Start of Exercise materials
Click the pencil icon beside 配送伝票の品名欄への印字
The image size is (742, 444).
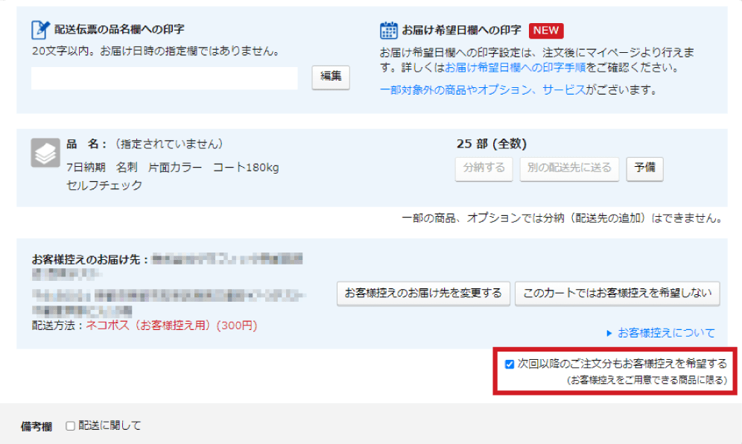[39, 30]
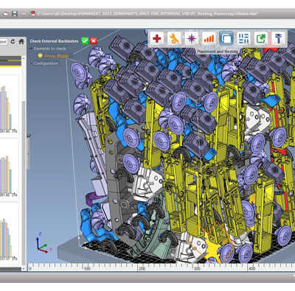Select the Placement and Nesting icon

click(x=226, y=38)
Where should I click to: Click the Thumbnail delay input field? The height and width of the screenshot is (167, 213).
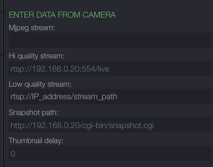(110, 153)
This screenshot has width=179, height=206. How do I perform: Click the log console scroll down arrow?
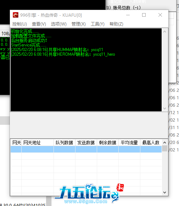coord(164,108)
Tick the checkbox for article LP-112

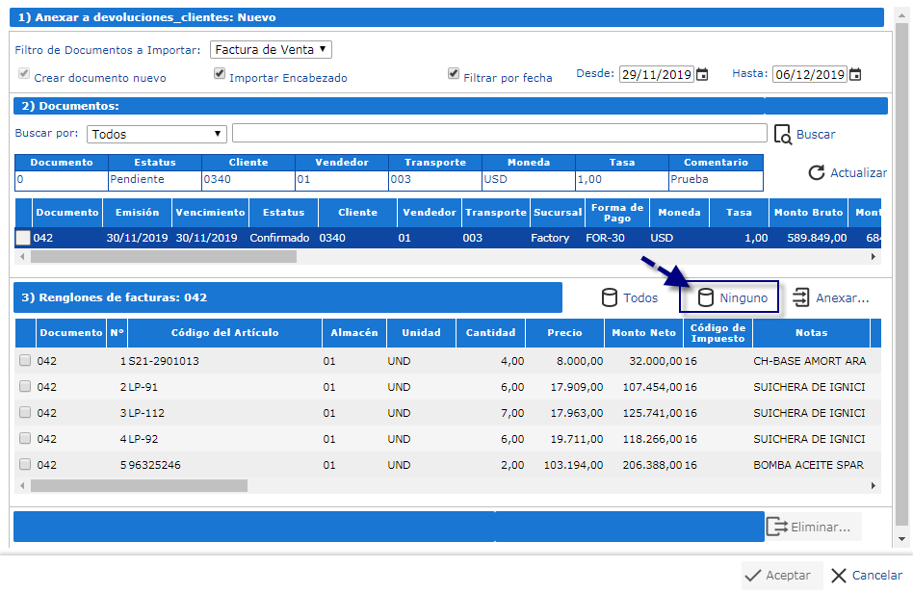[25, 413]
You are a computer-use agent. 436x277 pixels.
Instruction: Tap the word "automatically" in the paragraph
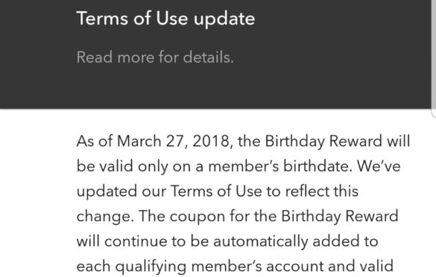(261, 241)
End of Exercise materials
What the task asks: Your reply should hold every line above exactly as written and none of the pictures.

Exercise result:
Click the pencil icon beside 配送伝票の品名欄への印字
The image size is (742, 444).
[39, 30]
Select the Placement and Nesting icon

click(x=226, y=38)
Where should I click to: Click the Thumbnail delay input field? The height and width of the screenshot is (167, 213).
(110, 153)
This screenshot has width=179, height=206. How do I perform: Click the log console scroll down arrow?
coord(164,108)
Tick the checkbox for article LP-112

[25, 413]
You are a computer-use agent. 436x277 pixels.
Instruction: Tap the word "automatically" in the paragraph
(261, 241)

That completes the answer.